In fact, the youth programs are of particular importance to McCottry and his fellow members. Since its early days, the Seafarers Yacht Club has provided swimming lessons in the club pool as part of a two-week summer program that also includes boating education.
“Drowning is the second-leading cause in the country of accidental death in children 12 and under,” McCottry says. “Not only do the kids learn how to swim and save themselves, but they also learn how to save somebody else—without endangering themselves.” Many of the youth, he says, come from homes where no one can swim.
The swimming instruction, as well as STEM-related programs and even chess lessons from a chess master to promote critical-thinking skills, all target local children ages eight to 12. They’re overseen by the club’s non-profit arm, the Seafarers Foundation. Older children aren’t forgotten, with the Foundation further overseeing the first—and only—Sea Scouts unit in Annapolis. Sea Scouts is a program of the Boy Scouts of America for male and female teens ages 14 through 20.
The Seafarers Yacht Club established its unit, Sea Scout Ship 1959, in 2019. Not only has it become one of the fastest-growing units in the nation, attracting nearly two dozen members, but also it received the prestigious National Flagship Award last summer. This recognizes outstanding program quality, youth achievements, and adult commitment. One member has gone on to attend the US Naval Academy.
“It’s doing rich work,” says Major General Errol Schwartz, the Seafarers Foundation president. What’s more, he sees opportunities to expand that rich work. He and his colleagues are exploring ways to offer programs year-round, plus close the age gap between those programs and the Sea Scouts.

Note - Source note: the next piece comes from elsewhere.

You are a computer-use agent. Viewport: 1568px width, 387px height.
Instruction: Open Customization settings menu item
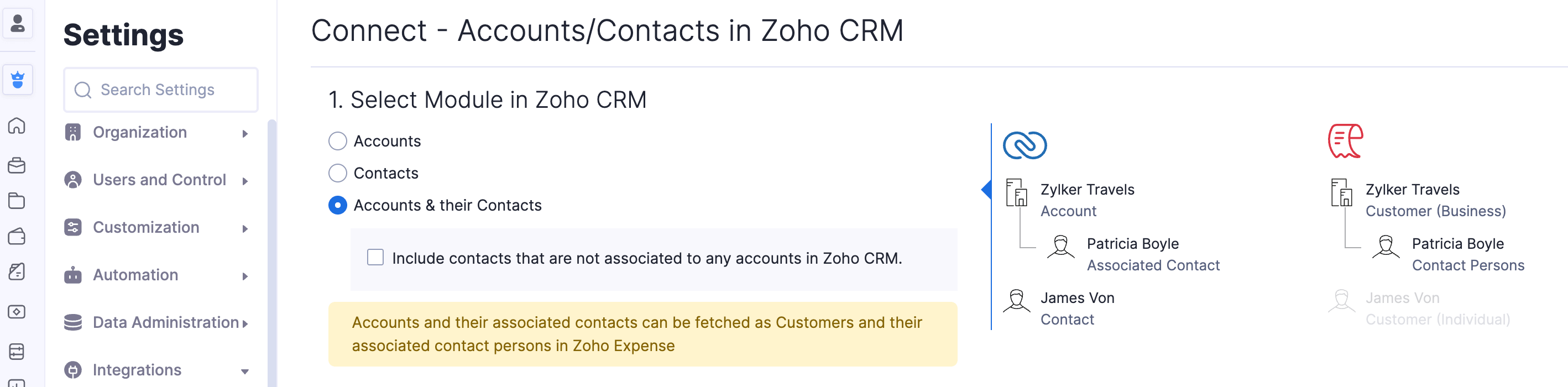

Additionally, he wants to focus on health issues, especially in light of the pandemic. “We want to hear from the youth,” Schwartz says. “They’ve been pent up in this Zoom environment for two years. What are some of the things that are affecting them, mentally or otherwise?”
Whatever it ultimately does, this “tight-knit family,” as Schwartz calls the Seafarers Yacht Club, will continue to honor its past. “Let’s not forget the people who got us here,” adds Adebisi.
Some of the original members are still alive and the work they did to buy and renovate that original two-room schoolhouse laid the foundations for today’s thriving club. “It’s important for us to maintain that history,” says Adebisi. “We’re proud of it.”